• _SELECTED EXCERPT_

▽

Poverty is intimately tied to the health of our citizens. Any discussion about health should take this social determinant into account.
With the federal election coming to an end, certain high level policy topics have made the headlines on multiple occasions: the economy, energy prices, jobs prospects even climate change. But what seems surprisingly absent from the political hustings so far has been a fulsome discussion of the health of everyday Canadians, and how we can improve it.
Health for many pundits is all about healthcare. And while healthcare deserves its place in the political spotlight, what should be a central concern for Canadian voters is the human and economic costs of poverty on health. These costs aren’t just personal — affecting those unfortunate many beneath the poverty line — but affect our economy and our communities as a whole. Fail to address poverty, and you fail to address health. Fail to address both, and your discussions about the economy or jobs or markets (which rely on healthy Canadians and healthy communities) are not really complete.
Over three million Canadians struggle to make ends meet — and what may surprise many is the devastating influence poor income, education and occupation can have on our health. Research shows the old adage, the “wealthier are healthier,” holds true, as the World Health Organization (WHO) has declared poverty the single largest determinant of health.
According to WHO, social and economic conditions and their effects on people’s lives determine their risk of illness, the actions they are able to take in order to prevent themselves from becoming ill and treating illness when it does occur. We know that income provides the prerequisites for health — including housing, food, clothing, education and safety. Low income limits an individual’s opportunity to achieve their full health potential (i.e., physical, psychological and social well-being) because it limits choices. This includes the ability to access safe housing, choose healthy food options, find inexpensive childcare, access social support networks, learn beneficial coping mechanisms and build strong relationships.

△

• _WHAT IS NEEDED_
In the passage on poverty and health, copy the stretch from "Over three million" through "determinant of health.", switching "adage" to "saying". The rows below the passage come from an unrelated source.

• _DATA SECTION_
▽

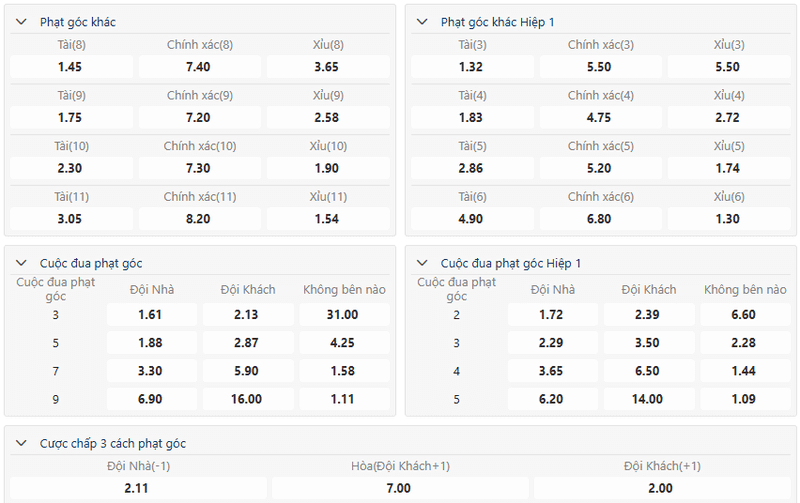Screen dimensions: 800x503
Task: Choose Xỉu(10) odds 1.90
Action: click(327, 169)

△
▽

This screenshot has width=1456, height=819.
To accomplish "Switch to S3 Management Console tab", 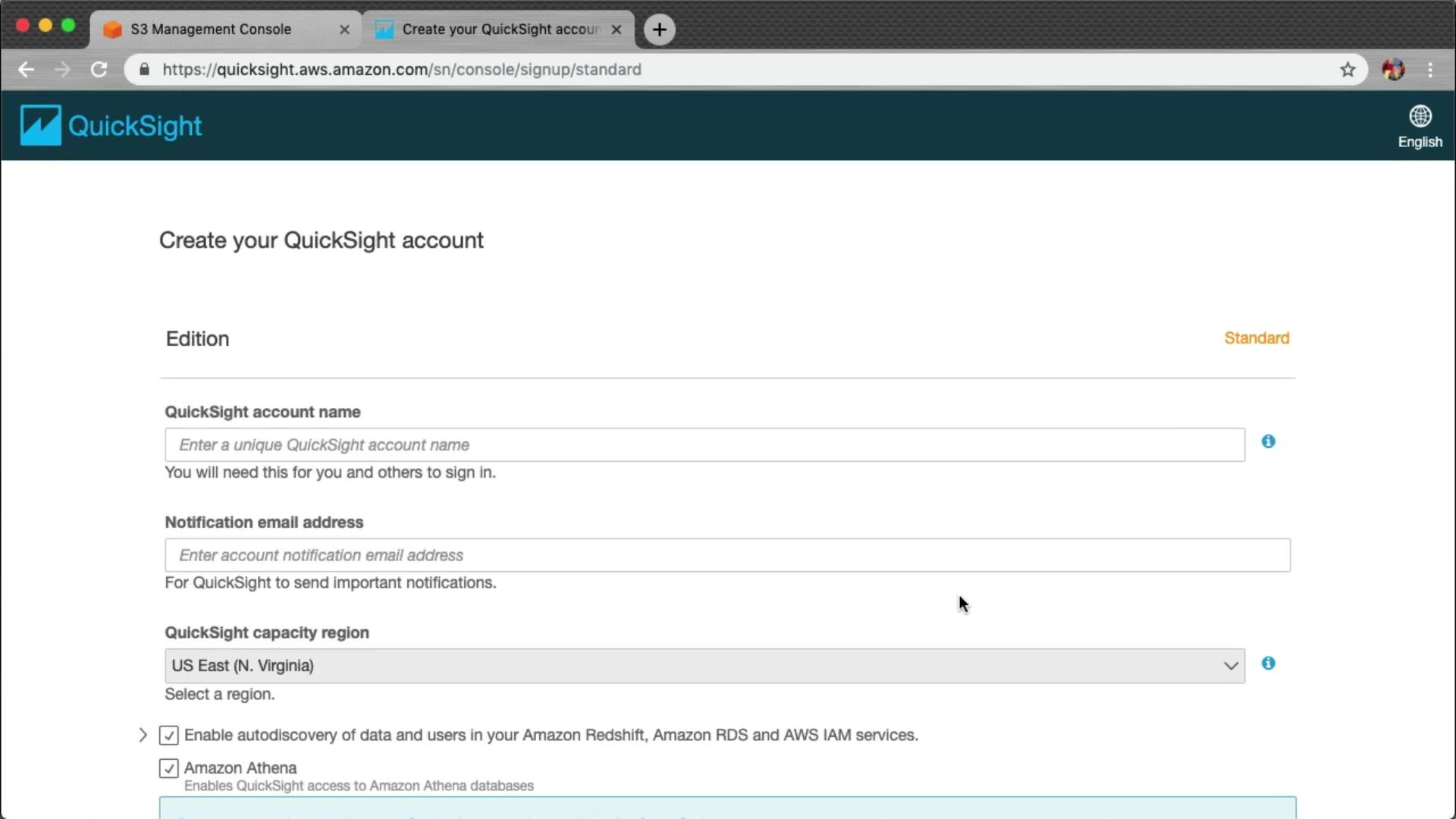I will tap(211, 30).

△

• _OUTPUT FOR THIS EXERCISE_
Over three million Canadians struggle to make ends meet — and what may surprise many is the devastating influence poor income, education and occupation can have on our health. Research shows the old saying, the “wealthier are healthier,” holds true, as the World Health Organization (WHO) has declared poverty the single largest determinant of health.